Roman Emperor Caesar Augustus was said to have organised elite military units to search out this vegetable. He would then find the fastest runners to take the fresh asparagus spears into the frozen Alps for storage purposes. He also coined the term ‘velocius quam asparagi conquator’ which means to do something quicker than you can cook asparagus similar to our ‘two shakes of a lamb’s tail’. Ancient Greeks also harvested wild asparagus and connected this vegetable to their goddess of love, Aphrodite. Numerous other cultures have also considered freshly sprouted asparagus a symbol of fertility.
The asparagus plant appeared in an Egyptian frieze about five thousand years ago, with Queen Nefertiti allegedly also an asparagus fan. Archaeologists found traces of asparagus on dishes when excavating the Pyramid of Sakkara, along with other coveted foods such as figs and melons.
In Ancient China, honoured guests were treated, upon their arrival, with an asparagus footbath. When the Emperor Charles V (1500-1558) of the powerful Habsburg Empire decided to visit Rome without warning anyone of his arrival, a sense of panic ensued because the emperor had arrived during a time of fasting. One clever cardinal prepared three different asparagus recipes. They set the plates on perfumed cloths and offered the emperor three exquisite wines – and he was said to praise the delicacies he was offered for years to come.

## OBJECTIVES
A - Update the asparagus passage between "Roman Emperor Caesar" and "symbol of fertility.", inclusive, replacing "Alps" with "mountains".
B - According to the asparagus passage, how were honored guests in Ancient China treated when they arrived?
C - Resume the asparagus passage, picking up right after its final sentence.
The material after this has nothing to do with the asparagus passage.

## DATA RECORDS
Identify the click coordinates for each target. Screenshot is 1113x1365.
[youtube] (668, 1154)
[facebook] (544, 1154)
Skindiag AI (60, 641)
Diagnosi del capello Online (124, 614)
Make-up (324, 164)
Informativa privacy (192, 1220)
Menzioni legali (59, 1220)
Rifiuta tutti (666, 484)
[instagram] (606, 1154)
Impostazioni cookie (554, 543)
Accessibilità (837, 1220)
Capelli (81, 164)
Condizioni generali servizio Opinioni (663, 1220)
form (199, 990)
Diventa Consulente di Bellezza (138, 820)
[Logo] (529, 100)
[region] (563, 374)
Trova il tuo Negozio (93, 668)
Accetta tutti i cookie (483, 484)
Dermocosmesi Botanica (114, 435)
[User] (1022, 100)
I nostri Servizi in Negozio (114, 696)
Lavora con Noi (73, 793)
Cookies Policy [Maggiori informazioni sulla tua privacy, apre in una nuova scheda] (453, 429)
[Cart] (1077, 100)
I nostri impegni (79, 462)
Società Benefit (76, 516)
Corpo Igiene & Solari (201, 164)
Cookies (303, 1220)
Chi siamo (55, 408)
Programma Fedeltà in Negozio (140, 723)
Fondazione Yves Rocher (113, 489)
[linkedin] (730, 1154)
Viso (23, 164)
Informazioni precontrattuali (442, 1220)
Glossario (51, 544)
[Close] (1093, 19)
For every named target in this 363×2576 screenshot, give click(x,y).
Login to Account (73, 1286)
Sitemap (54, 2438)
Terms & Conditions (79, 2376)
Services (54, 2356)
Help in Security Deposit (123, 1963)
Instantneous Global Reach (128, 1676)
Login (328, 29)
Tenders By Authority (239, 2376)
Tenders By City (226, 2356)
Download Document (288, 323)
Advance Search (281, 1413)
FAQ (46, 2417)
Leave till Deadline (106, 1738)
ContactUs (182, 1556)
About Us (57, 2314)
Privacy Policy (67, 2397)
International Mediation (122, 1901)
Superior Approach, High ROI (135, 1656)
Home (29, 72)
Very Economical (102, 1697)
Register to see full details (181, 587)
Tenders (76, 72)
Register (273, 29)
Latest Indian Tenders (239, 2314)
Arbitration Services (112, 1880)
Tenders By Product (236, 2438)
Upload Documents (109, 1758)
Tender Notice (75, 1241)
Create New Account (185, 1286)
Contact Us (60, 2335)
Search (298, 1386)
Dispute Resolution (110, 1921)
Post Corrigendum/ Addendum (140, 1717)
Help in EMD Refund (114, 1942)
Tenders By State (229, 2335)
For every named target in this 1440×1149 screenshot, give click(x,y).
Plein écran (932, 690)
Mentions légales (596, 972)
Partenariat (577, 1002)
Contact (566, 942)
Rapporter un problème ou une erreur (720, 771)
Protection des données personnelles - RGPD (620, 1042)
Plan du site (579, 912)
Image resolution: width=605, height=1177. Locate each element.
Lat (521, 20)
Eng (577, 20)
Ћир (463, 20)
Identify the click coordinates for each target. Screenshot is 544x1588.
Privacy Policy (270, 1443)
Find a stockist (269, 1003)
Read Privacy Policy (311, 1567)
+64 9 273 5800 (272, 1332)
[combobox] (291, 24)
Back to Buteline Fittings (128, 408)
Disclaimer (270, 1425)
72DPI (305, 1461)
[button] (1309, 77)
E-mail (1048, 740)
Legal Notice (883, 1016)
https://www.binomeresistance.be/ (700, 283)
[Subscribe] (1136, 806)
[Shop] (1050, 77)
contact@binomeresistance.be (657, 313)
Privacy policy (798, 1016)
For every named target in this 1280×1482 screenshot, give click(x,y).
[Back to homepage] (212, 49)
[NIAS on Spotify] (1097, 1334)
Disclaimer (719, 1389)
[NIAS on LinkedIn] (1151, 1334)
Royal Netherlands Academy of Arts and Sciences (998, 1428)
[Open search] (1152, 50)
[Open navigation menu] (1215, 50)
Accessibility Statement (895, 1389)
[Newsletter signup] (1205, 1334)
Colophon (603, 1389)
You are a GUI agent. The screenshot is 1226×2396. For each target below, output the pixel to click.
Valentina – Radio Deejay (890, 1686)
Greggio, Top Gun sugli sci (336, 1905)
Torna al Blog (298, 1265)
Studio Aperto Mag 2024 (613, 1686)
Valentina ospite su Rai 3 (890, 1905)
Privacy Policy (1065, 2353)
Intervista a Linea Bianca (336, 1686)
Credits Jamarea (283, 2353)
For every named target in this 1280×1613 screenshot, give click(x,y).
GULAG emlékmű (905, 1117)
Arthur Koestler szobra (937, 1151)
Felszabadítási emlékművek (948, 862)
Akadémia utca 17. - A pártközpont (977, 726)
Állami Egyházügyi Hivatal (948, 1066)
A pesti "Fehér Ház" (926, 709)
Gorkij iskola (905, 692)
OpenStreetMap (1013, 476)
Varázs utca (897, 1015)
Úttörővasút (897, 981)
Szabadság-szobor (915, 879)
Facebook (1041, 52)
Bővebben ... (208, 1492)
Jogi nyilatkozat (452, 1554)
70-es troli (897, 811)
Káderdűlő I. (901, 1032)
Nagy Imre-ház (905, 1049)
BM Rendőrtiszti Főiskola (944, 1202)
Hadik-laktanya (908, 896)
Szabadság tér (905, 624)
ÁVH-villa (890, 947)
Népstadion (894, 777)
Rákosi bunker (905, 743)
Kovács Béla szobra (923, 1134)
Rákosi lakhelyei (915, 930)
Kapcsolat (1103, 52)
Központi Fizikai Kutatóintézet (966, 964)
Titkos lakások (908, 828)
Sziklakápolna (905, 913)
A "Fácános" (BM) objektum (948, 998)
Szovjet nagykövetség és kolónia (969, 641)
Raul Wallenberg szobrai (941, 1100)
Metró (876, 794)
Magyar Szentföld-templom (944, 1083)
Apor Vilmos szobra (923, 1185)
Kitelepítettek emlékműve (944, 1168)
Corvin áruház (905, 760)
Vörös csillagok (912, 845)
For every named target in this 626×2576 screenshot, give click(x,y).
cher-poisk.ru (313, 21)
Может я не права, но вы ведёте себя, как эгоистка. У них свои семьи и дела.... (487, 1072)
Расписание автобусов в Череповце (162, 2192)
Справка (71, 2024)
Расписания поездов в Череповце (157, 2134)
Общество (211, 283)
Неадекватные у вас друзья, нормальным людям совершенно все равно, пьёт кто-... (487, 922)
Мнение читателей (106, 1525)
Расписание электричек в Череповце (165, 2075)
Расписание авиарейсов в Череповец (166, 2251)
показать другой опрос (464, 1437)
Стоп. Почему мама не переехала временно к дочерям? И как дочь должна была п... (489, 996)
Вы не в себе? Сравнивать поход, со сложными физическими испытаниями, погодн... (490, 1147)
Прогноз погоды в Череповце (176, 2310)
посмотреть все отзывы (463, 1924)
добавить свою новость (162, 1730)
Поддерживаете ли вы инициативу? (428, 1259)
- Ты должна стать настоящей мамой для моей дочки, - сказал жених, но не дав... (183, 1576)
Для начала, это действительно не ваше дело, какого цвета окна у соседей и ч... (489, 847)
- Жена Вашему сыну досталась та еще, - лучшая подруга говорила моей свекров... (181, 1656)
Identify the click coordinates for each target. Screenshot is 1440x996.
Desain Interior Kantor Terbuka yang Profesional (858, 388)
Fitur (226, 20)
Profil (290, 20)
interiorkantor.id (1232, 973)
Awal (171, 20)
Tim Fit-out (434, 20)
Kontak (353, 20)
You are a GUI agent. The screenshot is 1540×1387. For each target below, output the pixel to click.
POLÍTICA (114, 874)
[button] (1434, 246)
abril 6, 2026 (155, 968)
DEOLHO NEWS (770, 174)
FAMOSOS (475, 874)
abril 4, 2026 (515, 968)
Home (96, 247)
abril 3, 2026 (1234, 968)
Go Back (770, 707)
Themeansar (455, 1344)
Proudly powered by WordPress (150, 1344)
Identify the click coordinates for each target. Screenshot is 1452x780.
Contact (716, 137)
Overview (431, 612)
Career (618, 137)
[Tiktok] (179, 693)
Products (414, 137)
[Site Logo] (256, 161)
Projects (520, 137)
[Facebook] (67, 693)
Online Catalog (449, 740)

## ANSWERS BY TASK
A -
Roman Emperor Caesar Augustus was said to have organised elite military units to search out this vegetable. He would then find the fastest runners to take the fresh asparagus spears into the frozen mountains for storage purposes. He also coined the term ‘velocius quam asparagi conquator’ which means to do something quicker than you can cook asparagus similar to our ‘two shakes of a lamb’s tail’. Ancient Greeks also harvested wild asparagus and connected this vegetable to their goddess of love, Aphrodite. Numerous other cultures have also considered freshly sprouted asparagus a symbol of fertility.

B - They were given an asparagus footbath.

C -
French monasteries included this plant in their gardens 600 years ago – and, if you wanted to please the Sun King, Louis XIV, you could bring his second wife, Madame de Maintenon, a new asparagus recipe. She gathered them into a book and asparagus soup á la Maintenon is still prized today.
For centuries, people have included asparagus in their Easter dinners because its fast growth in the spring symbolises resurrection.
Modern-day plant expert Fritz-Martin Engel has effectively summed up the types of people who have appreciated asparagus over the centuries: “Pharaohs, emperors, kings, generals, and great spiritual leaders, princely poets such as Goethe and gourmands like Brillat-Savarin - all of them ate and eat asparagus with great enthusiasm."
Whether you prefer white, green or wild asparagus, Spain offers a delightful array of flavours during this season.